Omella, el cardenal del diálogo

Tiene voz radiofónica. El saludo que el cardenal Omella, en nombre de los cinco nuevos purpurados, dirigió al Papa resonaba grave y sincero, sin afectación y con autenticidad en la basílica De San Pedro. Un saludo, salido del fondo del corazón, en nombre de cinco cardenales de las periferias de Laos, Mali, El Salvador, Suecia y España.

Los tres primeros países periféricos geográfica y religiosamente. Los dos últimos, Suecia y España, arrasados por una galopante secularización y, en ese sentido, también pertenecientes a esa categoría acuñada por el Papa.
Tanto en un contexto como en el otro, Francisco quiere hombres humildes y serviciales. Se han acabado los príncipes de la Iglesia. Omella no quiere honores ni privilegios. Sigue siendo el cura de pueblo que siempre soñó ser y que fue durante varios años.

Le gusta la austeridad. Se encuentra cómodo entre los pobres.
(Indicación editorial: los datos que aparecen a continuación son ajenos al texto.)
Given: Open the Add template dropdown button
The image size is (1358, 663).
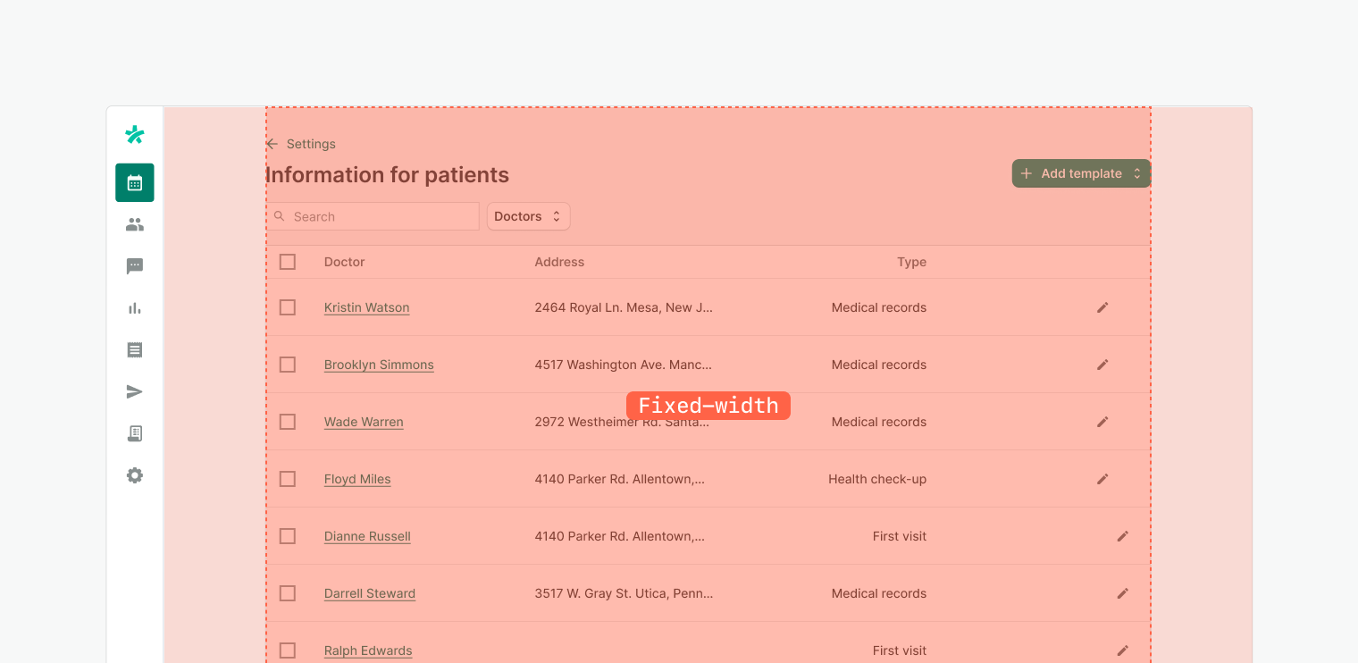Looking at the screenshot, I should tap(1081, 173).
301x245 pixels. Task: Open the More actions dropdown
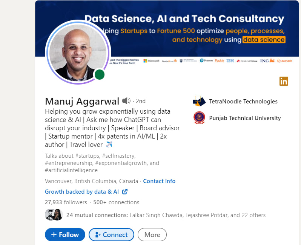coord(152,235)
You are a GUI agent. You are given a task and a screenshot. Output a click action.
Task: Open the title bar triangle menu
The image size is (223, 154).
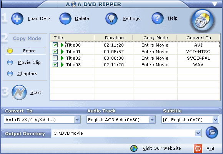[x=215, y=4]
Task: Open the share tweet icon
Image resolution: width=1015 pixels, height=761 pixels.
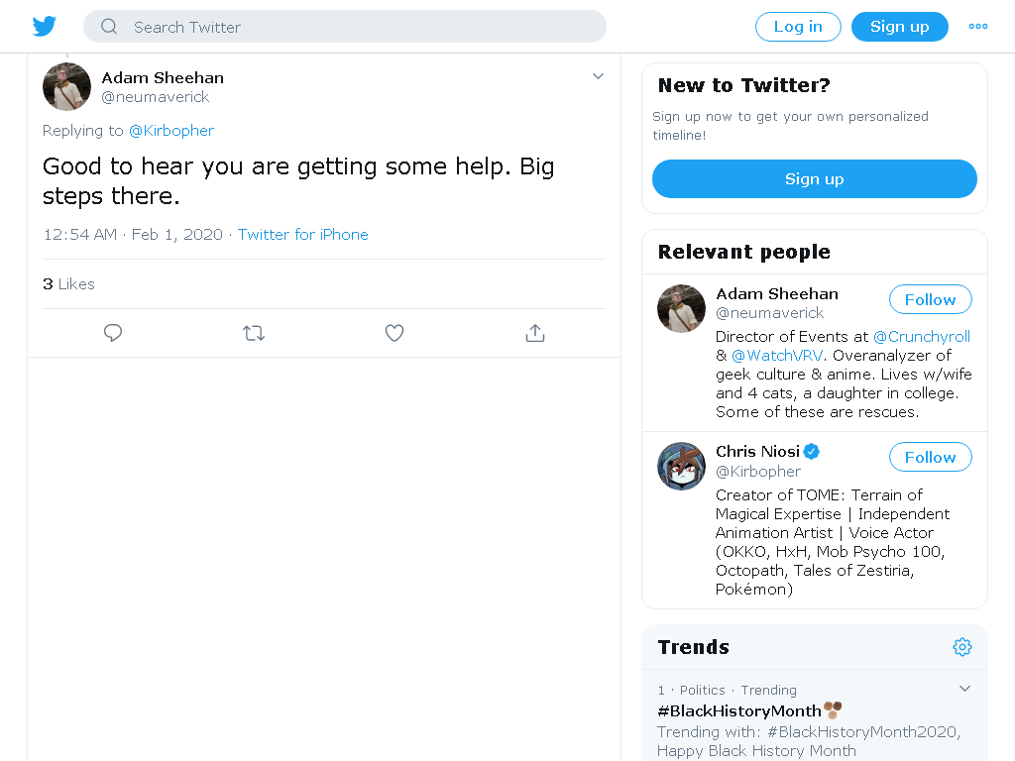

Es un obispo social y humilde.
Antes de la ceremonia de la entrega del capelo, Fernando Giménez Barriocanal, el gerente del episcopado, le preguntó, para gastarle una broma:

-Monseñor, ¿ya se ha comprado los calcetines rojos?
-Qué va, respondió el neocardenal.


Y levantando la sotana, le enseñó los calcetines negros con algún tomate.

Así es el nuevo cardenal de Barcelona, que, además, hereda otro título, el de cardenal del diálogo, que pasa de Tarancón a Omella. El purpurado de Burriana pasó a la historia como el cardenal que, durante la convulsa Transición, apostó toda su influencia y todo el poder de la Iglesia católica a la carta del diálogo. El neopurpurado de Cretas hereda el título y lo convierte en uno de pilares fundamentales de su pontificado en Barcelona.

Al igual que Tarancón, el flamante cardenal y arzobispo barcelonés tendrá que hilar fino para conseguir que los políticos, tanto los españoles como los catalanes, le sigan por este camino que comporta cierta dosis de ascesis, de escucha de las razones del otro, de voluntad de no construir muros sino puentes, de mirar al horizonte y de primar el bien común por encima de los intereses personales y de partido.

Muchas y casi inalcanzables exigencias para algunos líderes políticos embarcados, desde hace tiempo, en el camino del reproche y de la confrontación. Y dura tarea para el cardenal Omella, al que unos y otros en medio del enconado procés le van a exigir que se posicione claramente y que tome partido. O por unos o por otros.

Y él tiene que ser de todos. No puede ser de unos o de otros ni de unos a costa de otros. Tiene ovejas en los diversos y distintos frentes y a todas tiene que pastorear en el mismo redil de la fe y del Evangelio.

Omella sabe bien que, desde el punto de vista doctrinal, hay razones bien fundadas tanto para defender la independencia como para fundamentar la unidad. Pero él no puede decantarse y tiene que empeñarse en ser puente entre ambos discursos preñados de razones doctrinales.

El neocardenal sabe que sus propios compañeros mitrados de la conferencia episcopal española esperan de él que apueste más por la unidad de España como bien moral superior que por el derecho a la autodeterminación.
Posiblemente, el propio Omella votase a favor del documento del episcopado español del año 2006, que consagraba ese principio por abrumadora mayoría. Porque él, en aquella época era obispo de Calahorra-La Calzada-Logroño, la cuna lingüística de la nación española.

La presión sobre Omella será todavía mayor entre su propio clero, mayoritariamente nacionalista, que, ni siquiera le perdonarán que se mantenga equidistante. No lo tiene fácil ni dentro ni fuera de su propia casa. El capelo le puede ayudar, sin duda, pero sobre todo el que ha pasado a ser, junto al cardenal Osoro, el hombre de confianza del Papa en España.

Y tanto el Gobierno español como el de la Generalitat saben de la autoridad moral y de la influencia planetaria de Francisco. En su difícil papeleta, Omella solo tiene un aliado, pero qué aliado...O dos, porque también puede contar con su capacidad de diálogo y de constructor de puentes.